Feature Ideas & Improvements

Looking for contribution ideas? Consider these enhancements:

Priority Improvements

Allow users to whitelist certain domains that should never be closed:
  • Add domain input field in popup
  • Store whitelist in chrome.storage.local
  • Check tab URL before closing in background.js
  • Use chrome.tabs permission to access tab.url
Instead of always closing oldest tabs:
  • Add option to close by last accessed time
  • Add option to close duplicates first
  • Add option to never close pinned tabs
  • Make strategy user-configurable
The UI currently has Spanish text mixed with English:
  • Implement chrome.i18n API
  • Create _locales/ directory with translations
  • Support multiple languages
  • Update popup.html to use chrome.i18n.getMessage()
Track and display tab closing statistics:
  • Count tabs closed per day/week
  • Show most commonly closed domains
  • Display in popup or separate page
  • Store in chrome.storage.local
  • Add user-visible error messages
  • Handle edge cases (all pinned tabs, protected tabs)
  • Add retry logic for failed API calls
  • Log errors to storage for debugging

UI/UX Improvements

  • Add dark mode support
  • Improve toggle switch accessibility
  • Add keyboard shortcuts
  • Show preview of which tabs would be closed
  • Add undo functionality
  • Improve success message animation

Code Quality

  • Refactor nested callbacks to async/await
  • Add JSDoc comments
  • Create unit tests
  • Add ESLint configuration
  • Remove commented-out code
  • Improve variable naming (e.g., fsisEnabled, cantidadTabstabLimit)

Submission Guidelines

Before Submitting a PR

1

Test Thoroughly

Complete the manual testing checklist above
2

Check for Errors

No console errors in either service worker or popup
3

Update Version

If appropriate, increment version in manifest.json
4

Clean Up Code

Remove debugging console.log statements, commented code, etc.
5

Write Clear Commit Messages

Use descriptive commit messages that explain the “why” not just the “what”

Pull Request Template

When opening a PR, include:
## Description
Brief description of what this PR does

## Type of Change
- [ ] Bug fix
- [ ] New feature
- [ ] Enhancement
- [ ] Documentation update

## Testing
- [ ] Tested in Chrome (version: ___)
- [ ] No console errors
- [ ] Popup loads correctly
- [ ] Settings persist
- [ ] Tab closing works as expected

## Screenshots
If UI changes, include before/after screenshots

## Additional Notes
Any other context or information

Code Review Process

After submitting:
  1. Automated checks: Ensure any CI checks pass
  2. Maintainer review: A project maintainer will review your code
  3. Feedback: Address any requested changes
  4. Approval: Once approved, your PR will be merged
  5. Release: Changes will be included in the next release
Be patient!

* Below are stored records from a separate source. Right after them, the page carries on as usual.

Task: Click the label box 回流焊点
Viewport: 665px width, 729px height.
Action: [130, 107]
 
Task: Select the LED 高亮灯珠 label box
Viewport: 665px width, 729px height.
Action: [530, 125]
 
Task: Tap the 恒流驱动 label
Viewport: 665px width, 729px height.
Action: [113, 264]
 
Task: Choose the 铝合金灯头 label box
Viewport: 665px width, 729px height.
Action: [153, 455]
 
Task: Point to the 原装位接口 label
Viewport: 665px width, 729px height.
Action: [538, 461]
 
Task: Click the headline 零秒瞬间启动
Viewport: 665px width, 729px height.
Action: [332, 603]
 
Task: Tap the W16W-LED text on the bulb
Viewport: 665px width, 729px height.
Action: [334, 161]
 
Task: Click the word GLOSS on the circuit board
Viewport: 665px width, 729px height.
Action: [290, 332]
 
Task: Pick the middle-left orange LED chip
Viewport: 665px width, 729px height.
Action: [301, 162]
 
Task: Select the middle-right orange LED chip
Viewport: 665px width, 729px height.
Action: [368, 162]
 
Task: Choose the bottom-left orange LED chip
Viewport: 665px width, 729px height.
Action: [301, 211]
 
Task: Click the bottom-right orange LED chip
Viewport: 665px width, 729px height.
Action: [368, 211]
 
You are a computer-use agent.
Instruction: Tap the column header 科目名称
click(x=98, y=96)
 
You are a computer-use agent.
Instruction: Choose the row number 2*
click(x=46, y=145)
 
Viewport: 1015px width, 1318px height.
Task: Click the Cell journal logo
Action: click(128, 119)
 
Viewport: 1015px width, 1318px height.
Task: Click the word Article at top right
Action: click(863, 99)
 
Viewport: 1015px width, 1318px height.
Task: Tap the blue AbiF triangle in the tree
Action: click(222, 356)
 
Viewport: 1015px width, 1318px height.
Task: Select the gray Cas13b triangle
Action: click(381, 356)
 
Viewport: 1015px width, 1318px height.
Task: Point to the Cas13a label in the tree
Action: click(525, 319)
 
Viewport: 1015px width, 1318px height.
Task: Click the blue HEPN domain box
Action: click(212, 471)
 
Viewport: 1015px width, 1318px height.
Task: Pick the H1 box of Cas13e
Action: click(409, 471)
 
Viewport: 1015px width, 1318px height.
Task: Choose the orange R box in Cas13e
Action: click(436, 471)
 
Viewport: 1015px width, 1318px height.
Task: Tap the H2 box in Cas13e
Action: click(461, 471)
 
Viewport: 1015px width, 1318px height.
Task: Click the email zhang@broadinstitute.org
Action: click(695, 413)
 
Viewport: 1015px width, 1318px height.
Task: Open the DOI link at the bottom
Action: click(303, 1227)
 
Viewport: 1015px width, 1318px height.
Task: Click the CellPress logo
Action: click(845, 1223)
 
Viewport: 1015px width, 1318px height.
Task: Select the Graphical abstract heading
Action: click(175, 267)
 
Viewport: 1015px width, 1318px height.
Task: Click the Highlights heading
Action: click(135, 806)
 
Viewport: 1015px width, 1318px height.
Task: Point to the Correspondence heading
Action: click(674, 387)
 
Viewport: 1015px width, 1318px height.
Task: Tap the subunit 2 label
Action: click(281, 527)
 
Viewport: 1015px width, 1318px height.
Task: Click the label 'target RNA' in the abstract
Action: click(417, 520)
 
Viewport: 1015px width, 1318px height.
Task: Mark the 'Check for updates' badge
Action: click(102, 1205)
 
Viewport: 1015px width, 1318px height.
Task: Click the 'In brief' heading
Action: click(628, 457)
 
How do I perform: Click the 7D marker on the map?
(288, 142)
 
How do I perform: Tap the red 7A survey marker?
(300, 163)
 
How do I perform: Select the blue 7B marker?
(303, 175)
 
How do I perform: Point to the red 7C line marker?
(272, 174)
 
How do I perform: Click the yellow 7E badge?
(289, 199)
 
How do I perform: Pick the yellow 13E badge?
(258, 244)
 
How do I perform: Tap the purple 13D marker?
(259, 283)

Maintainers review PRs in their spare time. Expect 1-7 days for initial review.

Chrome Web Store Publishing

Only project maintainers can publish to the Chrome Web Store. Contributors should focus on code contributions.
For maintainers, the publishing process:
1

Update Version

Increment version in manifest.json following semantic versioning
2

Create Release Package

Zip all extension files (excluding .git, README, etc.)
3

Upload to Chrome Web Store Developer Dashboard

4

Submit for Review

Google reviews extensions before publishing (usually 1-3 days)

Getting Help

If you need assistance:

Code of Conduct

  • Be respectful and inclusive
  • Provide constructive feedback
  • Focus on the code, not the person
  • Help others learn and grow
  • Follow project guidelines

License

By contributing, you agree that your contributions will be licensed under the same license as the project.
Thank you for contributing to Tab Closer! Your efforts help make the web browsing experience better for everyone.